Publié le 10 juli 2026

Un régime fiscal favorable est mis en place pour les pensionnés qui exercent une activité d’appoint après leur pension légale. Le taux d’imposition s’élève à 33 % au lieu des taux progressifs, sauf si ces derniers sont plus avantageux.

Un régime fiscal favorable est mis en place pour les pensionnés qui exercent une activité d’appoint après leur pension légale. Le taux d’imposition s’élève à 33 % au lieu des taux progressifs, sauf si ces derniers sont plus avantageux.

Un taux préférentiel similaire existe déjà actuellement, mais ce régime est temporaire et limité au secteur des soins de santé (pénurie de personnel). Ce régime prend fin le 31 décembre 2026.

La combinaison d’une pension et d’un revenu professionnel donne souvent lieu à l’application d’un taux d’imposition élevé lors de la déclaration. Afin d’éviter cette pression fiscale, le gouvernement a opté pour un taux préférentiel.

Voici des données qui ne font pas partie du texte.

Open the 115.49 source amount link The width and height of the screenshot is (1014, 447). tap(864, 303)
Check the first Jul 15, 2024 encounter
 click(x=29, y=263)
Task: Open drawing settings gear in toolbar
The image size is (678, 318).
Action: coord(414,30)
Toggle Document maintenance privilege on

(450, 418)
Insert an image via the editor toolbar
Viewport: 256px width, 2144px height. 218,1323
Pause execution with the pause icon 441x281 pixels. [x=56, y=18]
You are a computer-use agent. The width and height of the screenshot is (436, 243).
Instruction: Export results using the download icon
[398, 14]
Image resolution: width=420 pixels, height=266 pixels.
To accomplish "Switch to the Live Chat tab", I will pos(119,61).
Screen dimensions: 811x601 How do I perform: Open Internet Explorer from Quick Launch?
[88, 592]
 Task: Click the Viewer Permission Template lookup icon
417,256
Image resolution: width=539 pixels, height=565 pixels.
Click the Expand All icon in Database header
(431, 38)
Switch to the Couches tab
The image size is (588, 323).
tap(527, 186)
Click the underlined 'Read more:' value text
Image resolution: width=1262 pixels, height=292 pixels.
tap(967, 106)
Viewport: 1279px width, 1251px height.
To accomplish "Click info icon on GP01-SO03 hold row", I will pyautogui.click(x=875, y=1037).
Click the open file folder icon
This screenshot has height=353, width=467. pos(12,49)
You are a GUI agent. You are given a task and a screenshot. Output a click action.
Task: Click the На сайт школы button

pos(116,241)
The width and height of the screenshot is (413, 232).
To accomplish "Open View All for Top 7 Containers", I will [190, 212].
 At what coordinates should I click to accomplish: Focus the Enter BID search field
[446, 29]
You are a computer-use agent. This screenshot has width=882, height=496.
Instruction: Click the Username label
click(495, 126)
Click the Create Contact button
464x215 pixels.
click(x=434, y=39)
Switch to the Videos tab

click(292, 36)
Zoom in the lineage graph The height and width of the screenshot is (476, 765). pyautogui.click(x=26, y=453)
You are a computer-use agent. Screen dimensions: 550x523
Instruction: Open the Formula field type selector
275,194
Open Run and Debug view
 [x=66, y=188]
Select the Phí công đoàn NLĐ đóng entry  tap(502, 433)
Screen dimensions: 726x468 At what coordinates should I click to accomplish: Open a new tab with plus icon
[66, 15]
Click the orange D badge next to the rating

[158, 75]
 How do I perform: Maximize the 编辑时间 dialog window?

Le nouveau régime est uniquement d’application aux pensionnés qui sont salariés.

Les pensionnés qui restent actifs par le biais d’une activité professionnelle générant des revenus tels que des rémunérations de dirigeants d’entreprise, des bénéfices ou des profits sont non éligibles. En revanche, un dirigeant d’entreprise pensionné qui exerce une activité d’appoint en tant que salarié après sa pension peut bien entendu bénéficier de ce taux préférentiel.

Il n’existe aucune limitation quant à la nature des tâches exécutées ou au montant des rémunérations.

Le taux préférentiel s’applique uniquement aux pensionnés qui, selon le régime de pension qui leur est applicable :

  • soit ont atteint l’âge légal de la retraite
  • soit comptent une carrière complète

Il ne suffit toutefois pas de remplir l’une de ces conditions : la personne concernée doit effectivement percevoir une pension.

Les revenus de remplacement obtenus dans le cadre de cet emploi ne relèvent pas du taux préférentiel.

Un travailleur qui bénéficie de ce taux fiscal avantageux n’a plus droit à la réduction d’impôt pour les heures supplémentaires. En revanche, l’employeur conserve le droit à la dispense de versement du précompte professionnel pour les heures supplémentaires.

Le régime est d’application aux rémunérations versées à partir du 1er janvier 2027.

Par souci d’exhaustivité : exercer une activité d’appoint exonérée d’impôts via un flexi-job reste également possible.

Attention !

Le texte a été approuvé par la commission des Finances de la Chambre, mais pas encore par la Chambre plénière. Le présent commentaire s’applique sous réserve de publication au Moniteur belge.